--- Directions for this task ---
In the discussion of Java string interning, which Java version added ConcurrentHashMap and its related classes?

--- Source extract ---
-- BEGIN --

You'll need to go back earlier than 15 years. ConcurrentHashMap and friends were added in 1.6, but String.intern has been in there since the beginning. Since Java shipped with Threads in the standard library, (but no memory model) that meant it would have been very difficult to do concurrent String deduplication yourself. If you agree string deduplication is needed, then String.intern() was a good implementation for a long while.

String.intern() also offers some other benefits for certain use cases. Earlier versions of java did not cache the String hashcode, which meant that to use Strings as hash table keys meant hashing a lot more. But, an interned string can be used in an IdentityHashMap, which was faster for a long portion of Java's early life.

(I worked on a moderately popular Java library that targeted Java 1.5 as the minimum version. It does occasionally come up useful, but only in specific, and increasingly rare circumstances)

That would explain it - I think I first touched Java in 2009 or 2010 and this is the first I've heard of String.intern in all that time.

I used it a few times for great effect, many years ago, when dealing with very data heavy Swing applications. We dealt with millions of rows of data, and some keys were strings with very low cardinality. Interning some of those columns lead to major reductions in memory usage: Tens of millions of copies of the same string aren't all that great for 2005 era laptop, as headroom between garbage collections, especially back in the day, could make a big difference. Now, the fact that the strings were comparable with == vs .equals? never bothered trying to play those games.

Now, could we have solved this with other ways other than interns? Absolutely: Just make deserialization code do mostly the very same thing, but done by hand and on the heap.

In today's JVM, if you are using the G1 garbage collector, you can get 99% of the memory savings almost completely for free with a VM parameter: You still pay for an extra object, just pointed to the same character array underneath. I'd argue it's one of the most underutilized flags out there: It's not uncommon to end up with half the memory footprint in many use cases, and memory savings are often runtime savings too. Now that we have this, maybe intern always loses, but it was definitely useful in the right circumstances.

I never understood it, either. It would be useful (at least historically) in cases where you’re willing to give up performance in exchange for lower memory usage, and then, you’d still have to make good choices on what strings to intern and what strings not to intern (I think the standard example is a XML parser that may choose to intern all node and attribute names of a XML schema. If you’re parsing a large file using a DOM parser, that can significantly decrease memory usage)

Problem 1: it can easily depend on your input data whether interning is necessary to prevent out of memory exceptions.

Problem 2: there often are better solutions to memory usage than interning strings (for example, by replacing that DOM parser by a streaming one)

Problem 3: if you’re writing a library, you can’t know anything about the application that will use your code, so you have to guess whether interning some of the strings you create will help the user.

-- END --

--- Dataset section ---
-- BEGIN --

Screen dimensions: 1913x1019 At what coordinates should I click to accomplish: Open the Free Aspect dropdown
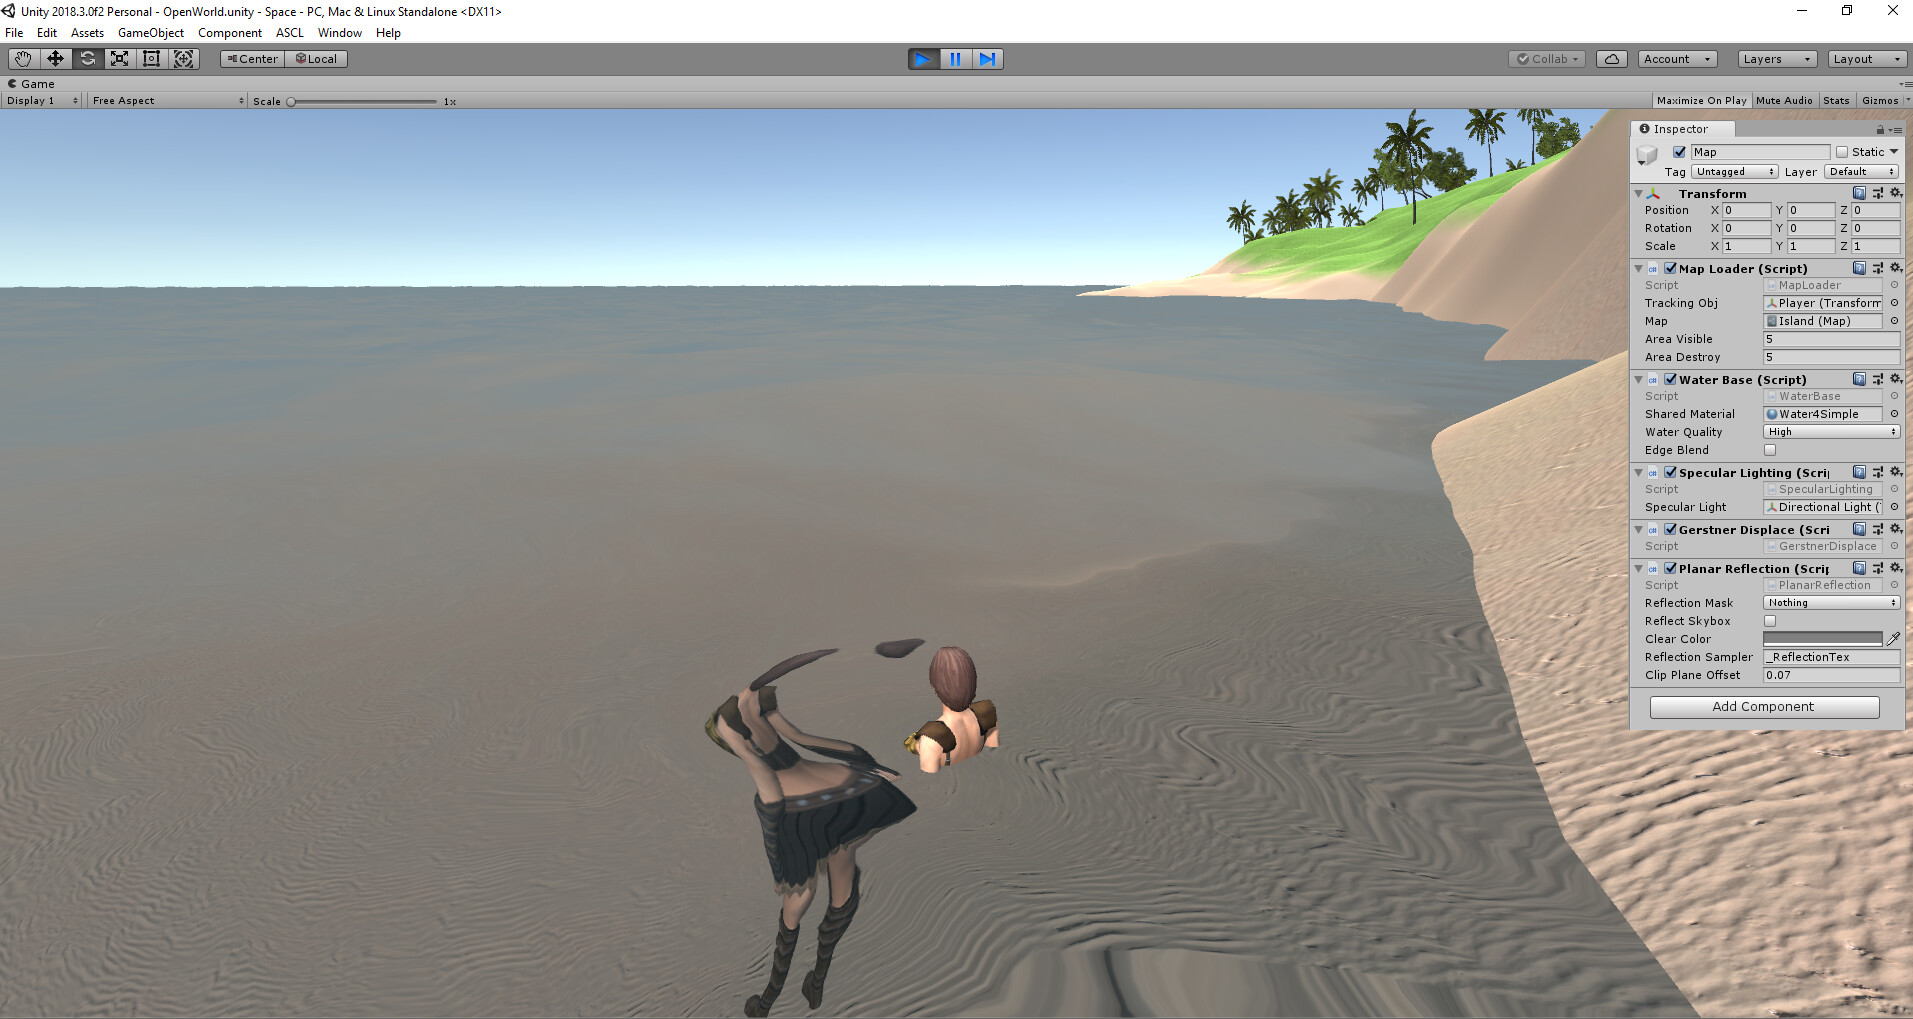pos(165,100)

-- END --

--- Result of the exercise ---
Version 1.6.